Madame Florence DUBOIS-STEVANT, Conseiller

Madame Bérengère DOLBEAU, Conseiller

Greffier : Mme Anna TCHADJA-ADJE, lors des débats

ARRET :

- CONTRADICTOIRE

-mis à disposition au greffe de la Cour, les parties en ayant été préalablement avisées dans les conditions prévues au deuxième alinéa de l'article 450 du code de procédure civile, prorogé ce jour.

- signé par Madame Brigitte DELAPIERREGROSSE, Présidente de chambre et par Madame Anna TCHADJA-ADJE, Greffier à laquelle la minute de la décision a été remise par le magistrat signataire.

EXPOSÉ DU LITIGE:

M X... B... Y... prétend avoir été engagé oralement par la société Nobel Services Ambulance à compter du mois de mars 2012 en qualité de Responsable du Personnel / Responsable des opérations.

A compter de décembre 2012, M B... Y... a été rémunéré par les sociétés Nobel Service Ambulance et la société Ambulances Nobel en qualité d'auxiliaire ambulancier en contrepartie d'un temps de travail de 75h78 pour chaque entreprise., puis d'un temps complet par la société Nobel Service Ambulance.

La convention collective applicable est celle des entreprises de transport routier et activités auxiliaires.

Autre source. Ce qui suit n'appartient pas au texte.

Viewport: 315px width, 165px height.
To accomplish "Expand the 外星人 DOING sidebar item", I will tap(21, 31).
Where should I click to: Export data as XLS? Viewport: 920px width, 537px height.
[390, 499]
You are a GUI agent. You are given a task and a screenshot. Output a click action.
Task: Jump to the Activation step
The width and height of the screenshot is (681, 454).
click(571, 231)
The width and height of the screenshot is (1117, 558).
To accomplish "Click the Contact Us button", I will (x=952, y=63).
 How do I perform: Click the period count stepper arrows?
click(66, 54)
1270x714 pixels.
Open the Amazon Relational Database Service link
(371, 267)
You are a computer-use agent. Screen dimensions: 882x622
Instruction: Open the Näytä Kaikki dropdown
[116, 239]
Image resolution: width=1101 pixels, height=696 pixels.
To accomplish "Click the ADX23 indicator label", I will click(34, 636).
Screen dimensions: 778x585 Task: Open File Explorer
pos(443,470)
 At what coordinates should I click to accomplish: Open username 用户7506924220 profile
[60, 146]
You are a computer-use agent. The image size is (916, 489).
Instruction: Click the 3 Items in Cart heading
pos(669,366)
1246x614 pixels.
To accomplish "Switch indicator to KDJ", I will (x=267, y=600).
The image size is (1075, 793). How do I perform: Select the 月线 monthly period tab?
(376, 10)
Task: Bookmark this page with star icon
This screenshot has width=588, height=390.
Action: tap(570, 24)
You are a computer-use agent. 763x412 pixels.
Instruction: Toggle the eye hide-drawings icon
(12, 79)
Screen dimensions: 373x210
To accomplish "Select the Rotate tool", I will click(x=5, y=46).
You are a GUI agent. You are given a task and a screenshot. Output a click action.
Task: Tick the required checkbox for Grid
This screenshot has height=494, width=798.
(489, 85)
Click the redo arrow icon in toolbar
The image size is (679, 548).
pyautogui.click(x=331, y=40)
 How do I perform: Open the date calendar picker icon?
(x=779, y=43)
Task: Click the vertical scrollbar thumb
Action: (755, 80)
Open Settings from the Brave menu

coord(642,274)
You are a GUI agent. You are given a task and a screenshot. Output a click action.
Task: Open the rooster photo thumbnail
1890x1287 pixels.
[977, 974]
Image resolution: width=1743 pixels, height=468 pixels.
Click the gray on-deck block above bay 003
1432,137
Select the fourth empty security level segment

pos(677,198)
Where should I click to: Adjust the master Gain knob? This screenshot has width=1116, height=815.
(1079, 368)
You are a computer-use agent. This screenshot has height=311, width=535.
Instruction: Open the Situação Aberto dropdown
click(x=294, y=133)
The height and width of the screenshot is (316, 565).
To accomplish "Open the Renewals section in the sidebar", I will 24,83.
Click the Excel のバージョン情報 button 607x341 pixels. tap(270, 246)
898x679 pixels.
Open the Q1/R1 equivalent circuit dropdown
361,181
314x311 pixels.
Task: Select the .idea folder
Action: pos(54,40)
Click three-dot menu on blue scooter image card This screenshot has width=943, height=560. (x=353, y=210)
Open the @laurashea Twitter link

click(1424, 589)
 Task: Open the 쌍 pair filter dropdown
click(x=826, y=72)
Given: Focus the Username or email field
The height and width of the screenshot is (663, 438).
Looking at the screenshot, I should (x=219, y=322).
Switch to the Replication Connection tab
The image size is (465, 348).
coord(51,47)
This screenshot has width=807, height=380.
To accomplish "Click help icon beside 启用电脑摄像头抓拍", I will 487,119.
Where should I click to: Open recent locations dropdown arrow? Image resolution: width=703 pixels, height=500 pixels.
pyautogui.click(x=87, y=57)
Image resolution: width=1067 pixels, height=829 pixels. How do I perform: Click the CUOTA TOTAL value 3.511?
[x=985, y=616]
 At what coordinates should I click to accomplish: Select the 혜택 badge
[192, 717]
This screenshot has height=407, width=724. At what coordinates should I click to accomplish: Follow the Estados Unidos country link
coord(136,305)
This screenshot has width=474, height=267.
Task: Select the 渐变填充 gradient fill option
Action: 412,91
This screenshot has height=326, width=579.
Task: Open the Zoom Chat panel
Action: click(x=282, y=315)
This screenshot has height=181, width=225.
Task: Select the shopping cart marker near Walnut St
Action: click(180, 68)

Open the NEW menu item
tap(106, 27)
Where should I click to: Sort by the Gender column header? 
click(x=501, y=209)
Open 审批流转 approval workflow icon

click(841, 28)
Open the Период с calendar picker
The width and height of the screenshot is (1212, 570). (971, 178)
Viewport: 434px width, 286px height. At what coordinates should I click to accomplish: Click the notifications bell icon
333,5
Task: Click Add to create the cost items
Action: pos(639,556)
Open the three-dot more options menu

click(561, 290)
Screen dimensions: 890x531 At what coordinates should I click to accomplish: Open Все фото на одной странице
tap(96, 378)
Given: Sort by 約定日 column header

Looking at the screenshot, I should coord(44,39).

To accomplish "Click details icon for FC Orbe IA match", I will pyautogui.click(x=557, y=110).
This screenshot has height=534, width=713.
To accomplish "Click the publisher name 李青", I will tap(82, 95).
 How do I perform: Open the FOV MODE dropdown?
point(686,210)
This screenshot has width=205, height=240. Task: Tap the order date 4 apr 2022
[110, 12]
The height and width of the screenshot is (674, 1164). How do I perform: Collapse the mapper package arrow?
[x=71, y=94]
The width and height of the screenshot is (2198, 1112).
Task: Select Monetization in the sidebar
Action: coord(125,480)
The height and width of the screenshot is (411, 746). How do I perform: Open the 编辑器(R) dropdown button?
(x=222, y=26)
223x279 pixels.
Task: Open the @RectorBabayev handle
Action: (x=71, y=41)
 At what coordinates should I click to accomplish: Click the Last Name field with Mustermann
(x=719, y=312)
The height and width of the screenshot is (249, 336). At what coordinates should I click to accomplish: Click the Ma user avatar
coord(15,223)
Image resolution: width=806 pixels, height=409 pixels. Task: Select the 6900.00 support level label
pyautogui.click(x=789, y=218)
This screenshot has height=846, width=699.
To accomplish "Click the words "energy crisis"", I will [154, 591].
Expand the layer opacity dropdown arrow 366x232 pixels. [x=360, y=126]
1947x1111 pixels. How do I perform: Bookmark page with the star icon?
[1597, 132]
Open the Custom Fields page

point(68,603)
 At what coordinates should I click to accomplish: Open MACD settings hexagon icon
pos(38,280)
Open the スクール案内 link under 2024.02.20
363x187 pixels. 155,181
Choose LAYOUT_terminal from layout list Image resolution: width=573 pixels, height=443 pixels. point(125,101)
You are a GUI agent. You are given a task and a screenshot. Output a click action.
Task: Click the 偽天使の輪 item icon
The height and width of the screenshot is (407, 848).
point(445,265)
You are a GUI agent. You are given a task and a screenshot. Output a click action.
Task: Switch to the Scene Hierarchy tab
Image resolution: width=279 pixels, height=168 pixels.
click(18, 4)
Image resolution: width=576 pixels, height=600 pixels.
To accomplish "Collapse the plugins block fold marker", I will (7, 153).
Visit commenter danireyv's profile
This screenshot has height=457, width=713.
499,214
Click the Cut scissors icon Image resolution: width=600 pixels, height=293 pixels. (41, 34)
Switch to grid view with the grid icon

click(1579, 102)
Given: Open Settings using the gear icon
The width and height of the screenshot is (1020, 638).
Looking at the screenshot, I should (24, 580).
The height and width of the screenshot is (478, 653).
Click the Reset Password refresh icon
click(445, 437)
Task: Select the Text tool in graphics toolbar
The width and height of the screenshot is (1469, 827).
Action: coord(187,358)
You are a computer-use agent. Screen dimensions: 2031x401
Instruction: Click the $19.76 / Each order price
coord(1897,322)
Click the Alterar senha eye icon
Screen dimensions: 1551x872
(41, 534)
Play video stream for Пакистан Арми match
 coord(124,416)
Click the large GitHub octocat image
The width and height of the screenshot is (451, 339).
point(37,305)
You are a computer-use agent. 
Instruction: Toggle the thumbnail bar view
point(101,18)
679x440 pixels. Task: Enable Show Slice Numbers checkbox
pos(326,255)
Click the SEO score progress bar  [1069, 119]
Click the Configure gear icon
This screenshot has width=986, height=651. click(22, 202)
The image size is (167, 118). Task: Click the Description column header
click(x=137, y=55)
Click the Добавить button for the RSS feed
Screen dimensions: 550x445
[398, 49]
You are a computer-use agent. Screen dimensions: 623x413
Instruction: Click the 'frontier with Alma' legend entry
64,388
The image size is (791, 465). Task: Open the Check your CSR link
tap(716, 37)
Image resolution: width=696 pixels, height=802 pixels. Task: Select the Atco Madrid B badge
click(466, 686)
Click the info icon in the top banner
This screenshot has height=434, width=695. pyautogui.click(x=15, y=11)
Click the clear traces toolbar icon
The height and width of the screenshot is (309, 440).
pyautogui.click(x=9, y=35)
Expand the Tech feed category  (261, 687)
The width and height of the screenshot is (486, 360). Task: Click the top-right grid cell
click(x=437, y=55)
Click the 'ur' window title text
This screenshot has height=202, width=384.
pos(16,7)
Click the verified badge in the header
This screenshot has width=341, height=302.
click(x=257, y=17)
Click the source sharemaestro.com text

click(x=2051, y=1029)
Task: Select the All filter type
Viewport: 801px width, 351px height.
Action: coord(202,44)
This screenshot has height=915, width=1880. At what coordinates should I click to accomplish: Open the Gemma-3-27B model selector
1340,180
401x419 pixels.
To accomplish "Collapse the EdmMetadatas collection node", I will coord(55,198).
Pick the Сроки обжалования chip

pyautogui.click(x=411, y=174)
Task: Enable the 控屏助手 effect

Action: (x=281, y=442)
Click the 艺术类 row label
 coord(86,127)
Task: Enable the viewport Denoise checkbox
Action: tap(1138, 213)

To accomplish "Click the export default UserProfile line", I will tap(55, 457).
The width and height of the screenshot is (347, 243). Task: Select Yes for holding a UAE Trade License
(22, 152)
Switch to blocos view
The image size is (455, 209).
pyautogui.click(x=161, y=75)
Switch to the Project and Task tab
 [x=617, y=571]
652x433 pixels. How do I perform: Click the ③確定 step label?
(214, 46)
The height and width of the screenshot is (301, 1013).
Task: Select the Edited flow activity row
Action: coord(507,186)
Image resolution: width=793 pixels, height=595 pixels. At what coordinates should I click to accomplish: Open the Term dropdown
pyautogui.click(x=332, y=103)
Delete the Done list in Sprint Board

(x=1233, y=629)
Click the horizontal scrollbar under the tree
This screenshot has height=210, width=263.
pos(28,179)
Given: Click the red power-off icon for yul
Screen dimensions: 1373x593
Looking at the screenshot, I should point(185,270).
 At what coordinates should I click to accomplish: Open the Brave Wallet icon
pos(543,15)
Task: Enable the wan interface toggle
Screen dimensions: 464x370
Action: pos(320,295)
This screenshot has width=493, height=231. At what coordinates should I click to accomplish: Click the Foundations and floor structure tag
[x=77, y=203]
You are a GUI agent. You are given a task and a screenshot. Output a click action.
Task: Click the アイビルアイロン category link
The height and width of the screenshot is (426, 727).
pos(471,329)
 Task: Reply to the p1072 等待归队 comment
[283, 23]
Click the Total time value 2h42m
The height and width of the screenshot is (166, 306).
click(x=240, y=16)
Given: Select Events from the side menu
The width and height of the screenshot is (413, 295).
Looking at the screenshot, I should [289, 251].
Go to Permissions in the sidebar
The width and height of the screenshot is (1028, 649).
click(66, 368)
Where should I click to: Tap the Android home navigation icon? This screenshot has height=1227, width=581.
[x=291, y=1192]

Par lettre recommandée du 29 mai 2013, M. B... Y... a été convoqué par la société Nobel Service Ambulance à un entretien préalable à un éventuel licenciement fixé au 12 juin 2013, accompagné mis à pied à titre conservatoire, avant d'être licencié pour faute grave par courrier recommandé du 18 juin 2013.

M. B... Y... a saisi le 3 septembre 2013 le conseil de prud'hommes de Paris à l'encontre des sociétés Nobel Service Ambulance , Ambulances Nobel et Ambulances Isac afin d'obtenir leur condamnation solidaire à lui verser diverses sommes au titre de l'exécution et de la rupture du contrat de travail.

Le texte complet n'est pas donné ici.